Viene allora da chiedersi, specie di fronte a certe valutazioni della stampa – “una decisione da laico”!... – cosa ne è della fiducia nello Spirito Santo? Del resto, fin dal provvedimento di Paolo VI, che fissò al limite dei 75 anni il termine della funzione pastorale dei Vescovi, nella stessa Chiesa sembrò affiorare una preoccupazione troppo umana. Si apre ora uno scenario caricodi insidie e di sfide, dalle Diocesi più lontane ed esposte ai rischi di una difficile convivenza con l’Altro, fino a quelle insediate nel cuore di una civiltà opulenta, ora tra le grinfie di una crisi materiale e morale senza precedenti.

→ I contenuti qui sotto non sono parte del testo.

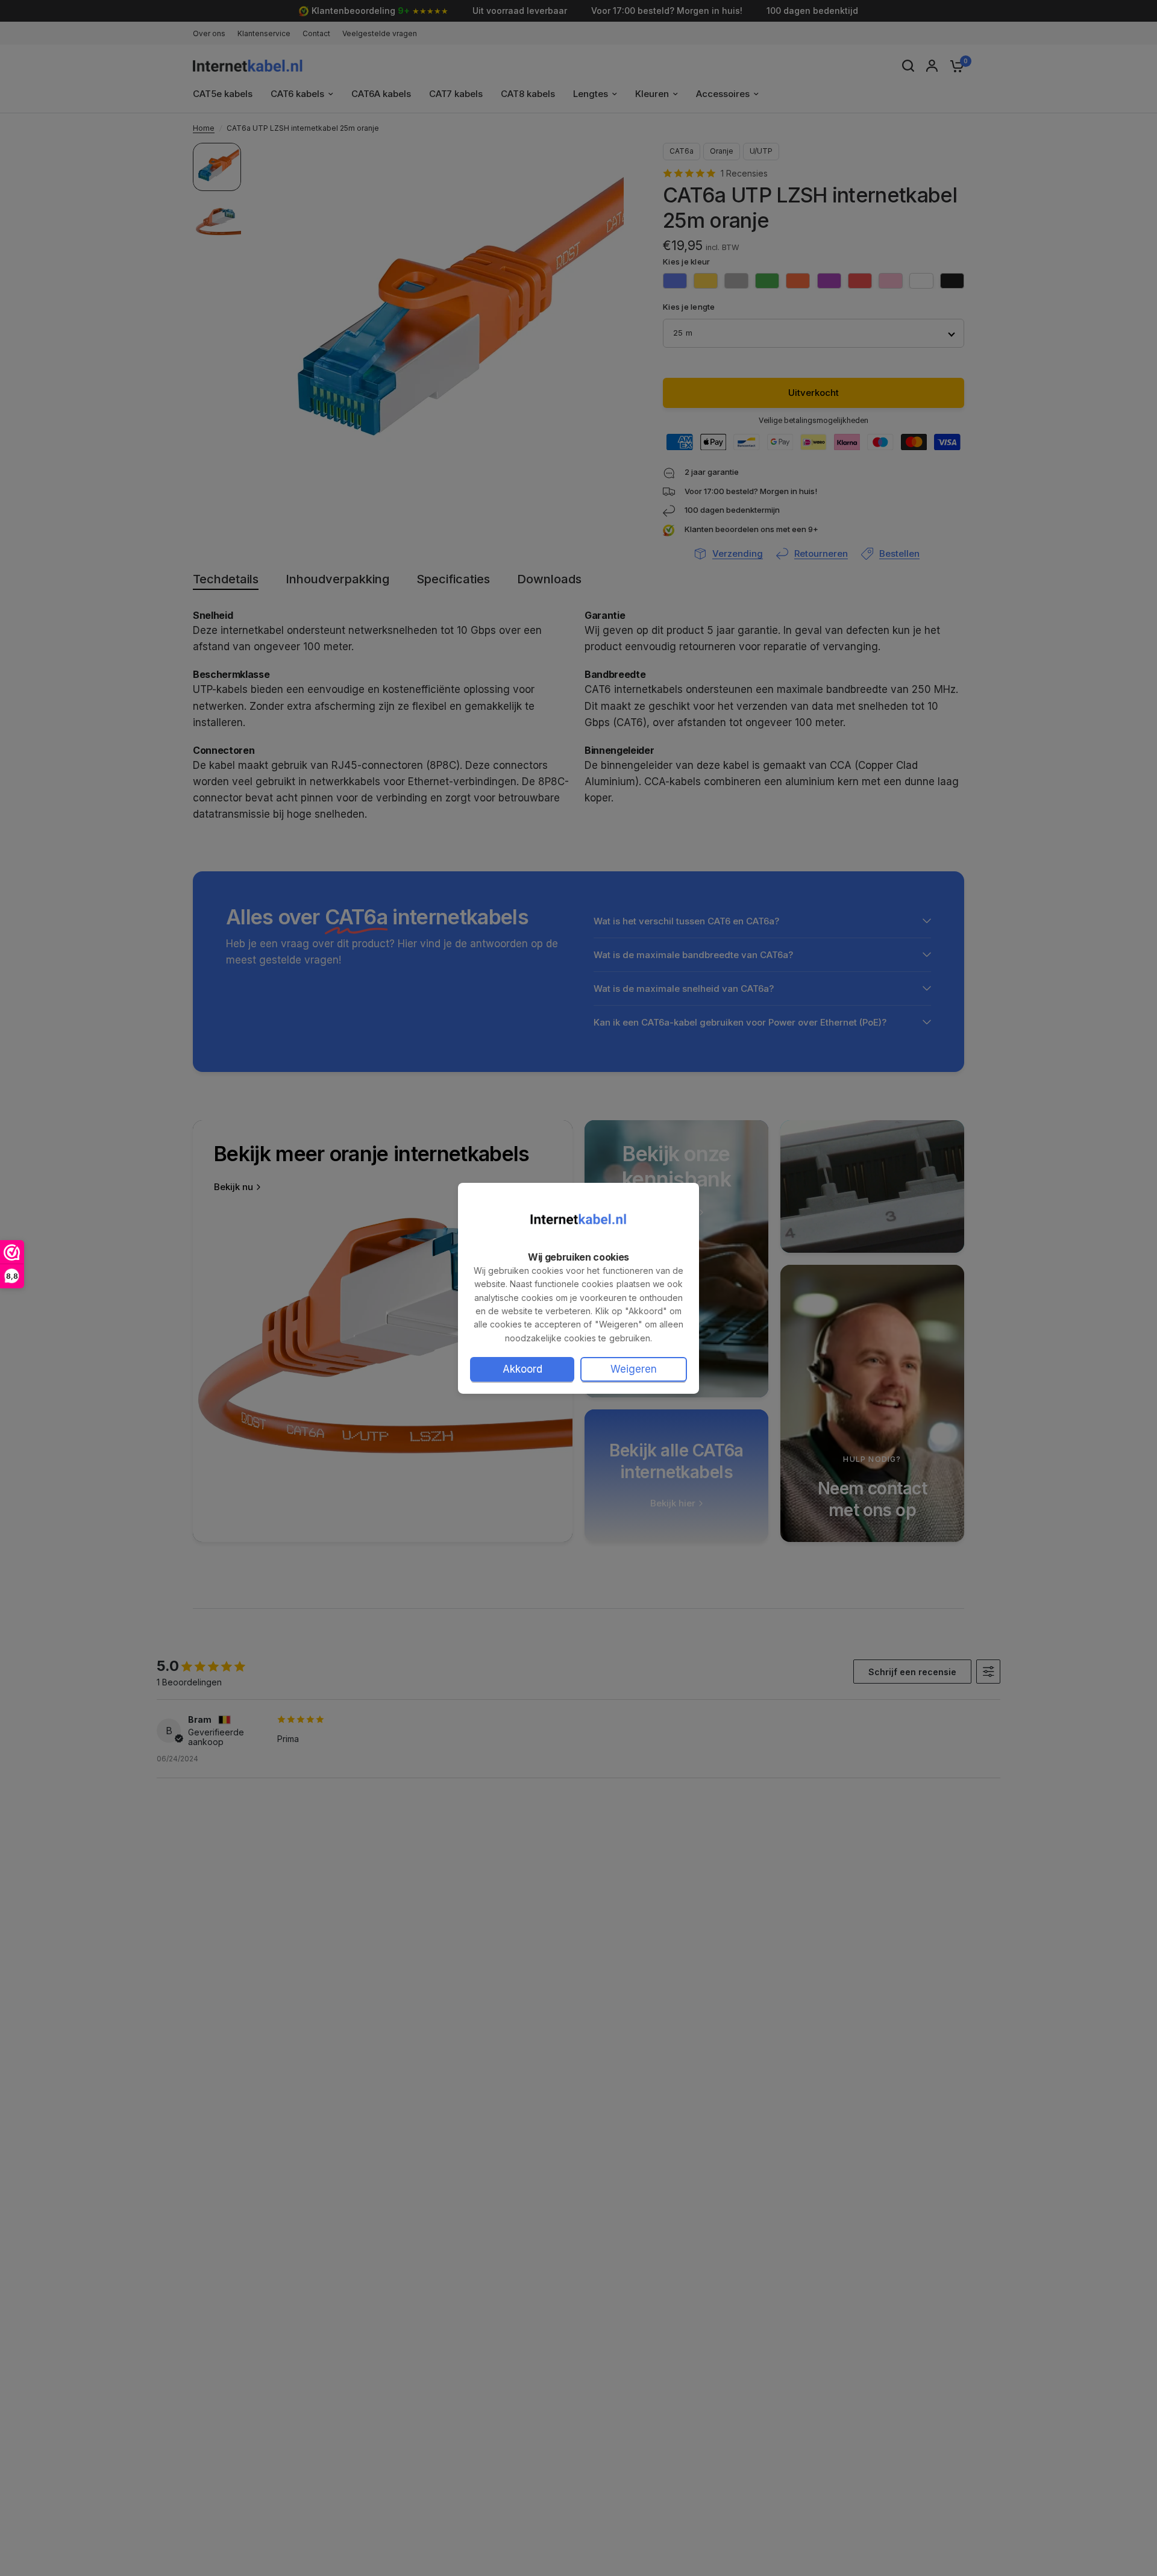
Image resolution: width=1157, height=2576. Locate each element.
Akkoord (522, 1369)
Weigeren (633, 1369)
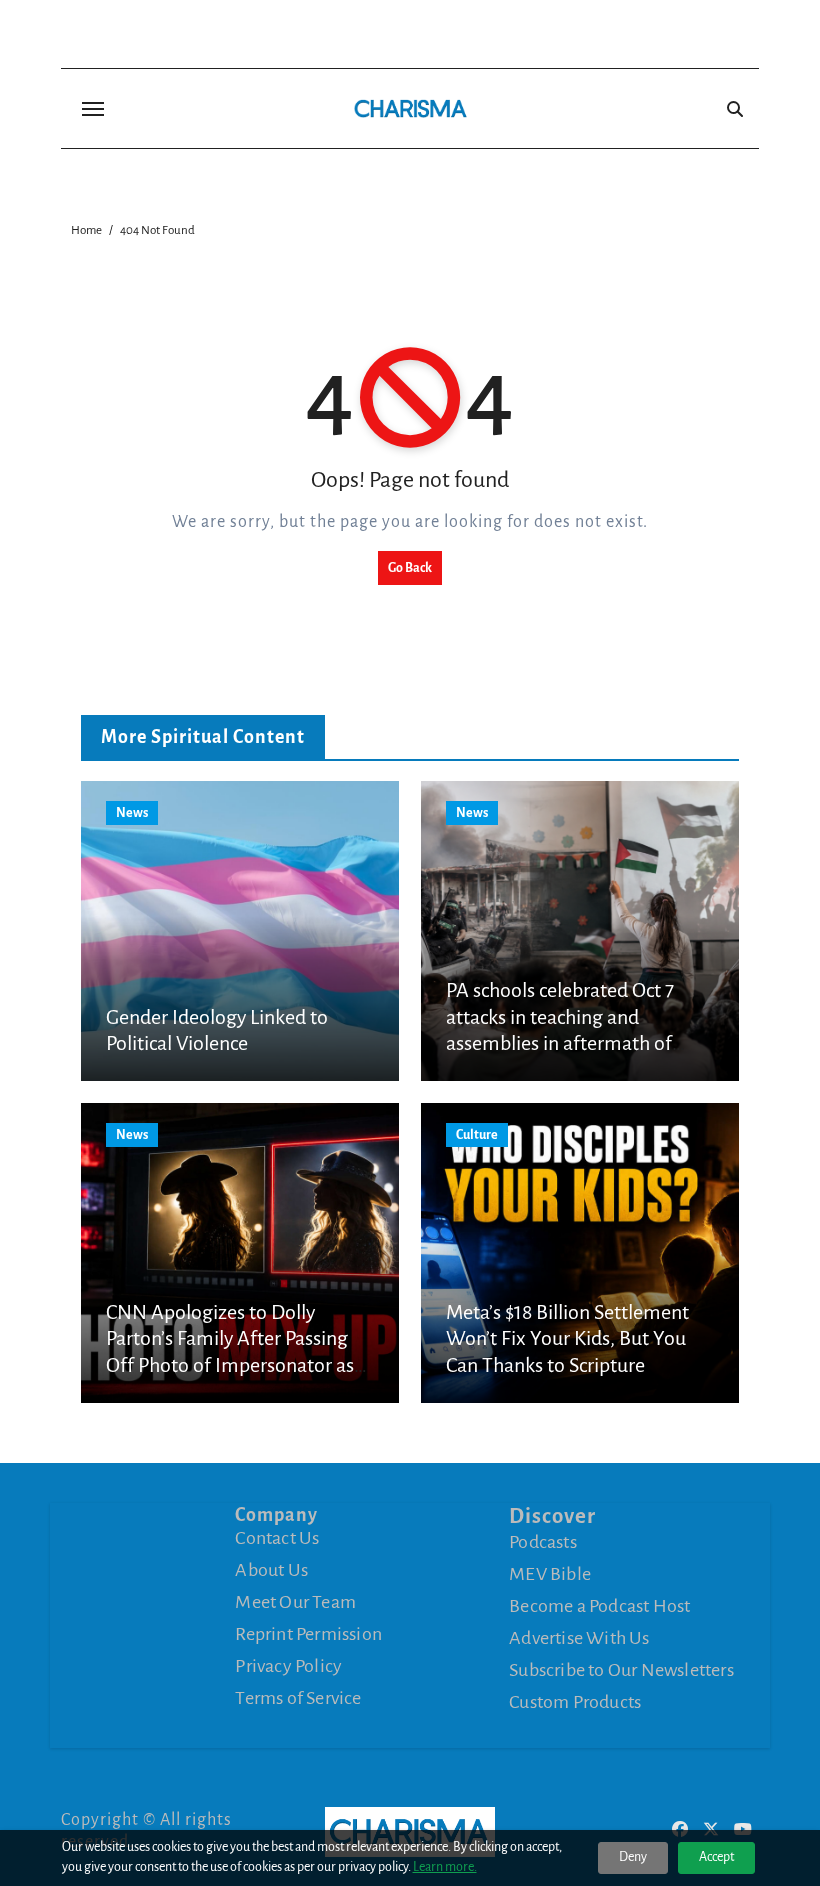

Il fumo di Satana, ebbe a denunciare Paolo VI, è penetrato sotto la cupola di S. Pietro e ora sembra assumere specialmente la forma delle pressioni concentriche di esponenti della cultura laicista sulla morale sessuale – struttura della famiglia, adozione di contraccettivi anti-AIDS, matrimoni omosessuali – e sulla libera gestione della vita affidata ai singoli, senza dimenticare il rovello di quel relativismo che tanto affligge papa Benedetto. Non vorremmo che con lui, stesse per fare un passo indietro anche la vecchia Europa, culla della religione cattolica, apostolica e romana. In un simile contesto, l’immagine passata dalle televisioni di tutto il mondo, del fulmine che colpisce il culmine della Cupola a cui guarda tutta la Cattolicità, incute lo sconcerto degli avvertimenti simbolici.